• **Problem to solve**
Answer these questions from the memorial text about Margaret Demyan:
(a) What share of people with diabetes have Type 1?
(b) At what age was Margaret diagnosed?
(c) What life expectancy was she given at her diagnosis?

• **Extract to read**
* * * * *

Thank you for visiting Margaret Demyan's memorial site. Margaret lived with Type 1 Diabetes (T1D) for 59 years and was an advocate for better diabetic services and awareness for T1D throughout her life.
Only about 5% of people with diabetes have Type 1. With T1D, a person’s pancreas stops producing insulin—a hormone essential to turning food into energy. The daily life of someone with T1D brings a multitude of challenges, including insulin injections that need to be carefully balanced with eating and activity, disruptive glucose monitoring and sleepless nights.
Type 1 diabetes (sometimes known as juvenile diabetes) is often
diagnosed during childhood. As the disease was a daily battle for her, one of the things that regularly upset Margaret was hearing of a child or baby with T1D, since she felt lucky to have gotten the disease in her
20s and not during her childhood.
There is nothing anyone can do to prevent T1D and presently, there is no known cure. When Margaret was diagnosed at 23, just after the birth of her daughter, Debra, she was given a very bleak health outlook for her future and a life expectancy of, at best, 25 years past her diagnosis. However, in the last 50 years, significant advances have been made to help those with diabetes manage the disease.
Thanks to her own perseverance and the medical advances during her lifetime, Margaret lived more than double her predicted life expectancy. In Margaret's memory, your generosity will help JDRF fund life-changing breakthroughs allowing those with T1D to have more full and active lives until a cure is achieved.

* * * * *

• **Data section**
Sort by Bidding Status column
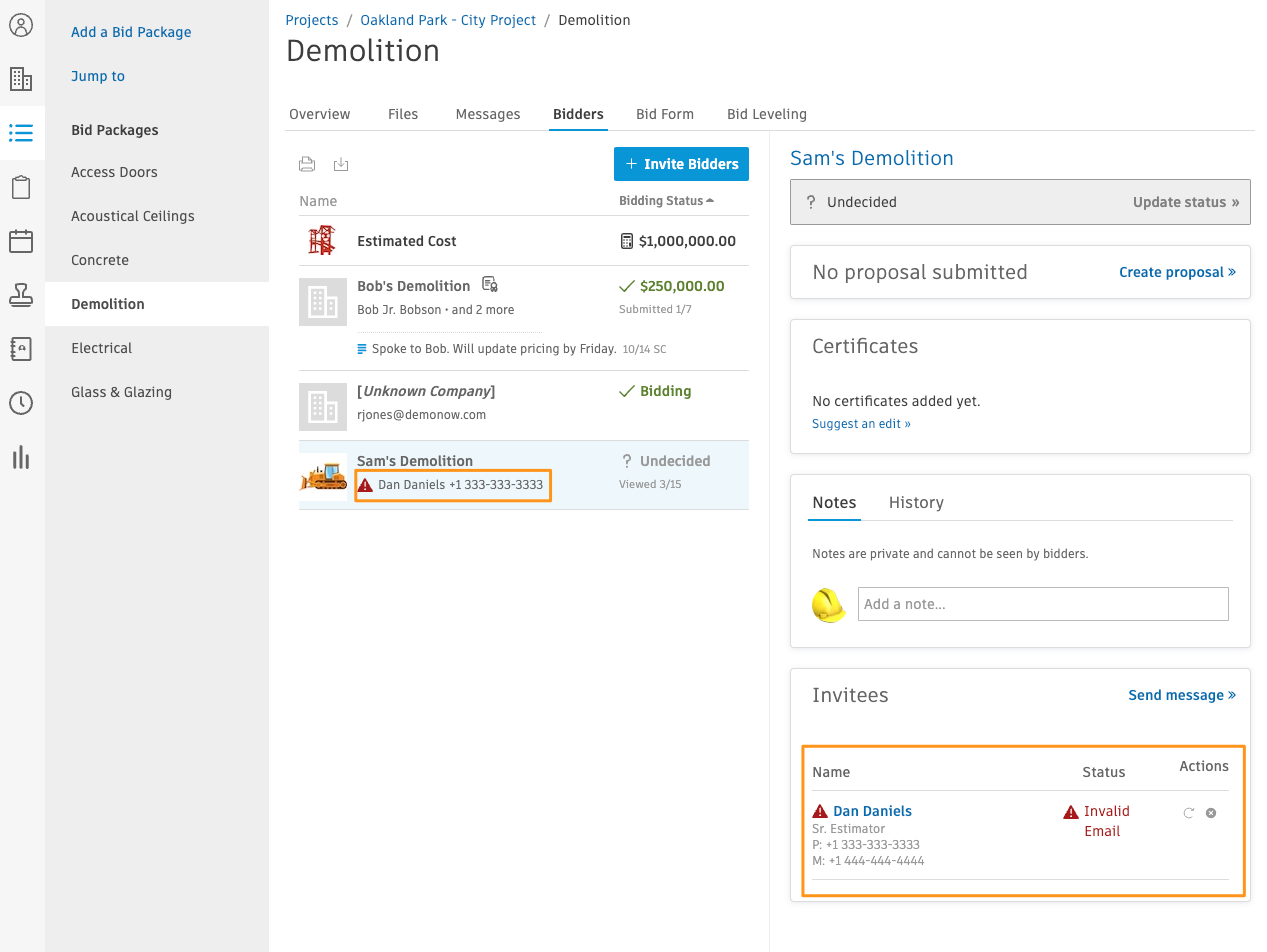 point(666,201)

* * * * *

• **Task response**
(a) About 5%.
(b) 23.
(c) At best, 25 years past her diagnosis.